Is the restaurant potentially liable for your injury, including dental bills and pain and suffering?
In Arizona, the answer is yes. In most cases, the restaurant is liable even thought it exercised all possible care in the preparation of your meal.
Historically, people engaged in the business of selling food for human consumption have been held to a high degree of responsibility for their products.
Clearly, if the food or beverage contains foreign, dangerous substances, such as pebbles, poison or pins, or if the food is rancid and contains dangerous bacteria, the seller may be held liable.
The rule is not absolute, however. The customer may be charged with assuming the risk of eating certain foods.
For example, it is common knowledge that a T-bone steak ordered in a restaurant will have a bone in it. If you injure yourself on the streak bone, you assume the risk, and the restaurant would not be responsible.
Of course, it would be a different matter if you were injured by a metal pin or some other foreign object in the steak.

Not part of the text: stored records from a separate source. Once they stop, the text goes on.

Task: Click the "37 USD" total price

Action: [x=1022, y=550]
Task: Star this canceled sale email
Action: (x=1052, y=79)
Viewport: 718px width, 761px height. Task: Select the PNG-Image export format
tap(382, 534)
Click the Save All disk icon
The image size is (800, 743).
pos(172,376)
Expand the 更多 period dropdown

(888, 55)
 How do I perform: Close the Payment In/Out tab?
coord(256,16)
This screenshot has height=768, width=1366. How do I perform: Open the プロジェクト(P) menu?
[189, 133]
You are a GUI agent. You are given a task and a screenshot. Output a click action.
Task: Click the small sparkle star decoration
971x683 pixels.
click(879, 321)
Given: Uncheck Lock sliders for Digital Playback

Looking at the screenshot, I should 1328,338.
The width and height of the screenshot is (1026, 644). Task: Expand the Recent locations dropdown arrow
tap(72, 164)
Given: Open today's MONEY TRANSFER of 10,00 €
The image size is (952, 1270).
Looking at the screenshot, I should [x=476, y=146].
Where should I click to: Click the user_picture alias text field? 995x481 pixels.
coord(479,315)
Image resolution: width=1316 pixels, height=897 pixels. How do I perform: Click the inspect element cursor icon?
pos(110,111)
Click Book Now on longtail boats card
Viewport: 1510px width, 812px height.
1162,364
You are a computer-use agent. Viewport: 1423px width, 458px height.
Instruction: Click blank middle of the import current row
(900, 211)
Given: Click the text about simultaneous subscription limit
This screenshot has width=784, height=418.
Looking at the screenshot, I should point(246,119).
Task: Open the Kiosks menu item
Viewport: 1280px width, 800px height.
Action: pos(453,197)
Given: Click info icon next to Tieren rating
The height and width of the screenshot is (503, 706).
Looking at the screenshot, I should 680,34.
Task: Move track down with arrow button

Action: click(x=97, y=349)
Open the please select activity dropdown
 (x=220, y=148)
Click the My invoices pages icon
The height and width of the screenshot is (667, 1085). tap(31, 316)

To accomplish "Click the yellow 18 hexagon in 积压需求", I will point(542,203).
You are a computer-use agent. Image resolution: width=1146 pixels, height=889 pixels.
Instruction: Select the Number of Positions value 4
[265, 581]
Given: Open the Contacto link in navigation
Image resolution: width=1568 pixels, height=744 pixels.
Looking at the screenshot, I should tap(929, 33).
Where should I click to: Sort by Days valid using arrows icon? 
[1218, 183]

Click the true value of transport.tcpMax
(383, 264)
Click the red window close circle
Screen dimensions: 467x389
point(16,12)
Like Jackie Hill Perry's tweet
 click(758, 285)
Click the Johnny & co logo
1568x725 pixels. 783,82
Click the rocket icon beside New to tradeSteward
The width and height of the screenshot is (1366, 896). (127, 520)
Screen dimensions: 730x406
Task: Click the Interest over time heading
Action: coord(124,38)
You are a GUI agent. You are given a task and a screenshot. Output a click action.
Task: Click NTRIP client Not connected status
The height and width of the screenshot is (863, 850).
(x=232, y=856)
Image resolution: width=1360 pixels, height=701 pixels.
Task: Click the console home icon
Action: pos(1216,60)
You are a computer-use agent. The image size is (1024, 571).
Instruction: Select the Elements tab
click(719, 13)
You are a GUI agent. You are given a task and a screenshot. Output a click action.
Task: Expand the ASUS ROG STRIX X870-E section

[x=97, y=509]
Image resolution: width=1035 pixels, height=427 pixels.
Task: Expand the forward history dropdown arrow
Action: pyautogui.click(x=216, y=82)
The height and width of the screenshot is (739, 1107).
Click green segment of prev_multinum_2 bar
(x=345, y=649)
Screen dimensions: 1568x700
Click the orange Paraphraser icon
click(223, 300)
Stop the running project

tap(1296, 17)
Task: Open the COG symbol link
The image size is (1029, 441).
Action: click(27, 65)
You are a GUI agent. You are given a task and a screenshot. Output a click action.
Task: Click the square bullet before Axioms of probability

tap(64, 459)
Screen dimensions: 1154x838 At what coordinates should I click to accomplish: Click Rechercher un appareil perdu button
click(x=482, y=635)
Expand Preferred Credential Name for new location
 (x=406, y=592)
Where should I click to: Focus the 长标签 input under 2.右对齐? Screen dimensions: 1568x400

Almost everything we do presents some degree of risk. Eating is no exception.
Remember, however, fish with fish bones or steak with steak bones is a risk we reasonably assume. Those products are not unreasonably dangerous, whether they cause injury or not, and a restaurant will not, as a rule, be responsible for your injuries in such a situation.
The rule of liability in Arizona applies when the food, at the time it leaves the seller’s hands, is in a condition not reasonably contemplated by the consumer, and therefore is unreasonably dangerous to him or her.